On 02/08/2010 12:02 AM, Alexander Graf wrote:
It's not a good idea for the kernel either, if it happens all the time. If a typical Gekko application uses the fpu and the emulated instructions intensively, performance will suck badly (as in: qemu/tcg will be faster).Yeah, I haven't really gotten far enough to run full-blown guests yet. So far I'm on demos and they look pretty good. But as far as intercept speed goes - I just tried running this little piece of code in kvmctl: .global _start _start: li r3, 42 mtsprg 0, r3 mfsprg r4, 0 b _start and measured the amount of exits I get on my test machine: processor : 0 cpu : PPC970MP, altivec supported clock : 2500.000000MHz revision : 1.1 (pvr 0044 0101) ---> exits 1811108 I have no idea how we manage to get that many exits, but apparently we are. So I'm less concerned about the speed of the FPU rerouting at the moment.
That's pretty impressive (never saw x86 with this exit rate) but it's more than 1000 times slower than the hardware, assuming 1 fpu IPC (and the processor can probably do more). An fpu intensive application will slow to a crawl.

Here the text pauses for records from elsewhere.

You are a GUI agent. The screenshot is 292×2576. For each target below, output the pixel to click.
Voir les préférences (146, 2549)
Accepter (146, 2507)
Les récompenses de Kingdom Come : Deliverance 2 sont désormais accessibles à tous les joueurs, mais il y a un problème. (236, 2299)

If it really gets unusably slow, I'd rather binary patch the guest on the fly in KVM according to rules set by the userspace client.
Is that even possible? Do those register-pair instructions and registers map 1:1 to 970 instructions and registers?
But we'll get there when it turns out to be too slow. For now I'd rather like to have something working at all and then improve speed :-).
Well, I want to see the light at the end of the tunnel first. Adding code is easy, ripping it out later not so much.